Plans to enlarge the PMU into an independent unit within the SPF was announced in 2008. The transition was completed on 15 August 2009 when the unit was upgraded took its present name, reflecting its expanded role to police the entire public transportation network in Singapore. It has since shifted from its current base at Queensway Base to the former Geylang Police Divisional Headquarters building at the end of 2009.
Manpower and equipment
TransCom draws its manpower from the regular as well as the conscript full-time national servicemen (NSF) resources, with the build of officers amongst the selection criteria. Taller and well-built officers are chosen to project a tougher presence. Officers are trained to conduct policing work in confined and crowded spaces, and are familiarised with the MRT system's operations. In 2007, the unit began to include Volunteer Special Constabulary officers in its ranks.

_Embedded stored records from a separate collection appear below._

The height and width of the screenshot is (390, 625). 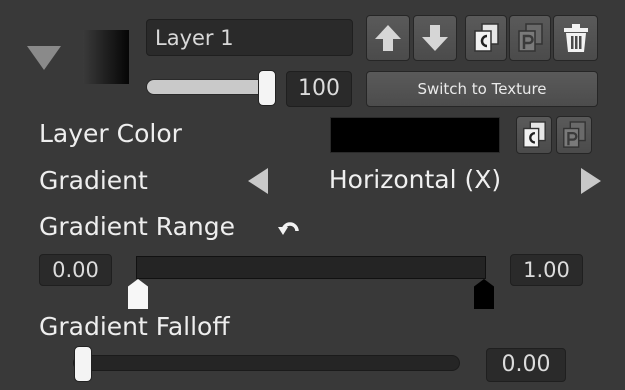 I want to click on falloff-input: 0.00, so click(x=526, y=365).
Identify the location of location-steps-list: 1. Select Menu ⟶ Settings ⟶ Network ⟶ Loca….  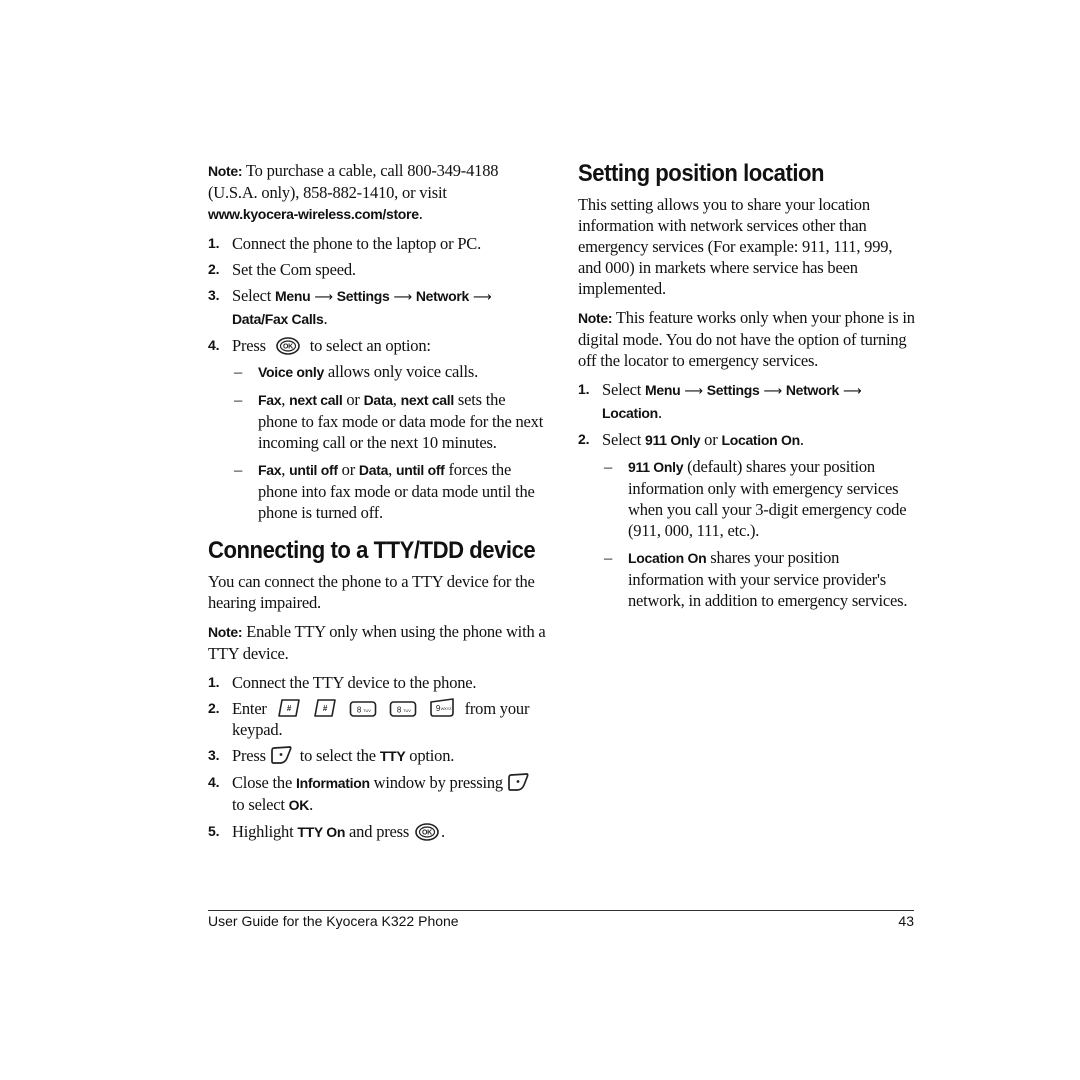
(748, 495).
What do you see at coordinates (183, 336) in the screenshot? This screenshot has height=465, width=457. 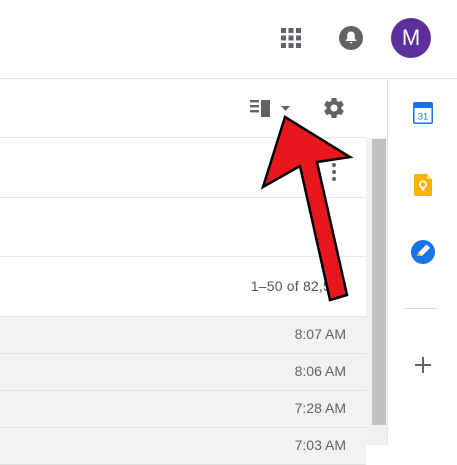 I see `mail-row: 8:07 AM` at bounding box center [183, 336].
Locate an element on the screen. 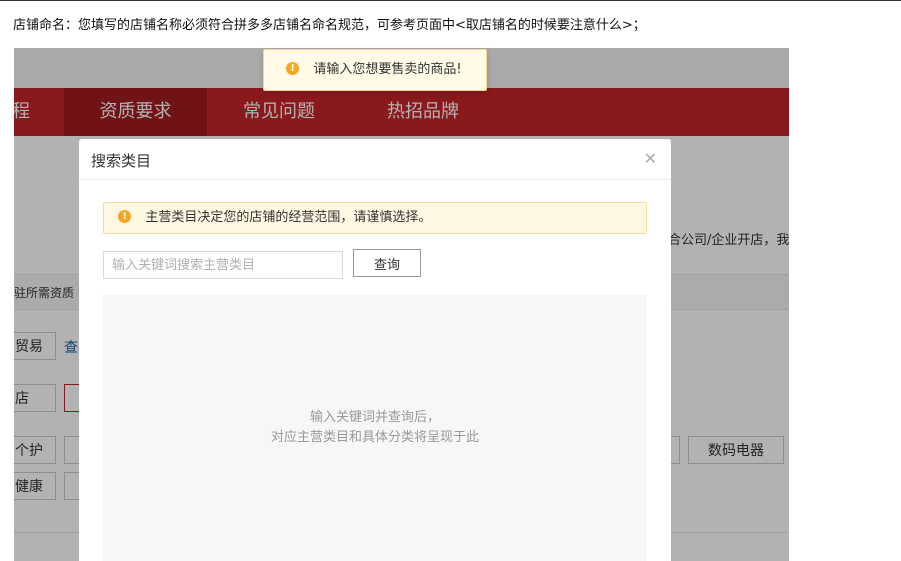 This screenshot has width=901, height=561. close-icon: ✕ is located at coordinates (650, 158).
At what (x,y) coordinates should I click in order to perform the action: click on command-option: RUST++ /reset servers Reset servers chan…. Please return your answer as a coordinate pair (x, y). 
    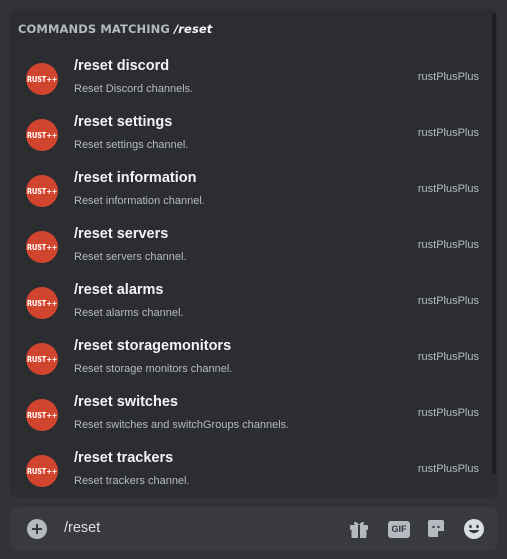
    Looking at the image, I should click on (252, 247).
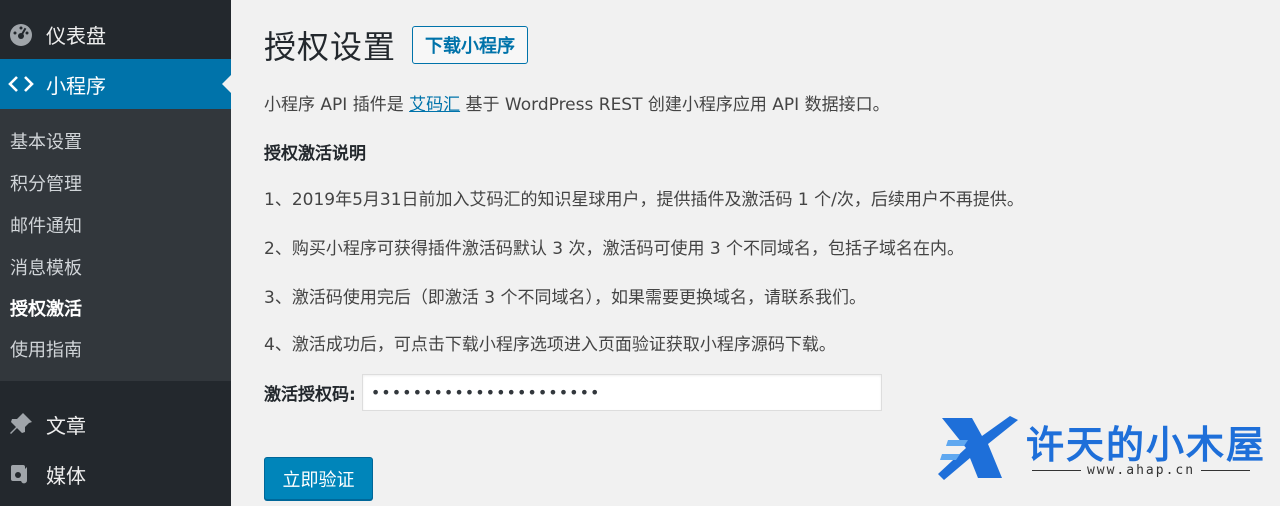 This screenshot has height=506, width=1280. What do you see at coordinates (21, 474) in the screenshot?
I see `media-icon` at bounding box center [21, 474].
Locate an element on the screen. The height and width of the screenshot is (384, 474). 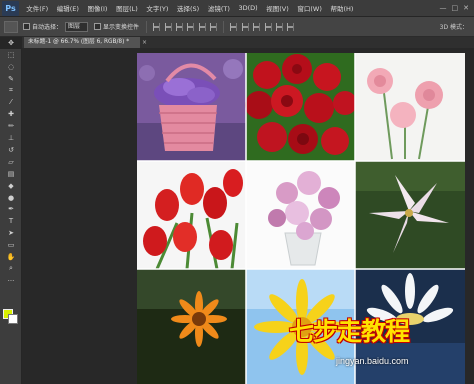
crop-icon: ⌗ is located at coordinates (11, 91).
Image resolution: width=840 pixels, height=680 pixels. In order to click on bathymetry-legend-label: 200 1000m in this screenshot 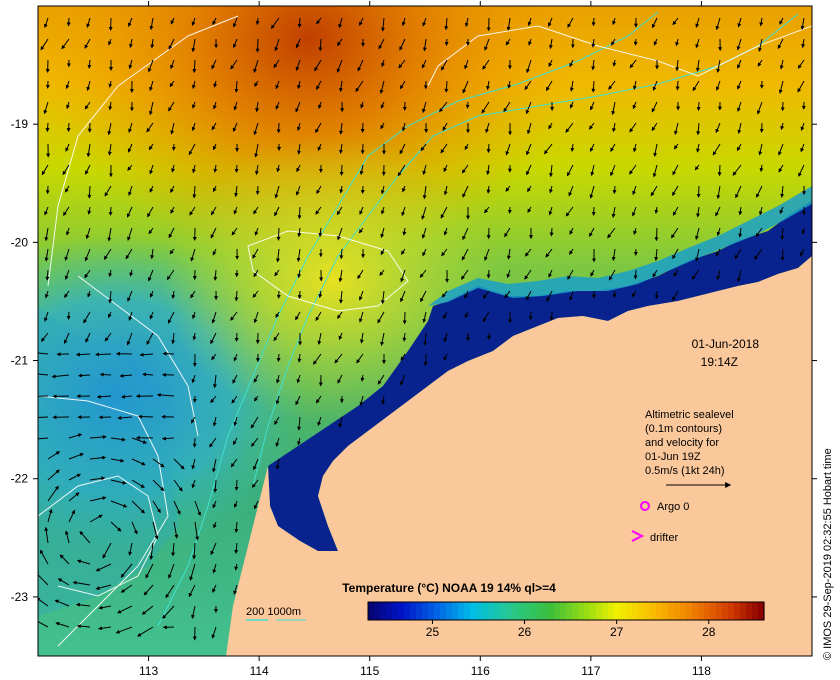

Each TransCom officer is armed with a service revolver and T-baton, as is the case for regular officers. Heavier weaponry commonly used by officers in other SOC units are deemed inappropriate for use in the confined and often crowded spaces of the MRT network. Officers are dressed in the new tactical uniforms similar to those worn by Police Tactical Unit officers, but initially wore blue-coloured berets. From 30 December 2009, they wore light-grey coloured berets, both to signify their distinction as an independent department, and to increase visibility operationally.
TransCom officers currently operate in pairs or larger groups in and around stations and trains on the MRT network. These patrols, which may include the inspection and searching of suspicious packages and persons, are deliberately kept random to retain an element of surprise for greater operational effectiveness.
Initially deployed only on the MRT system, TransCom officers now have their area of operations extended to the bus interchanges and terminals, which were previously patrolled by Neighbourhood Police Centre officers.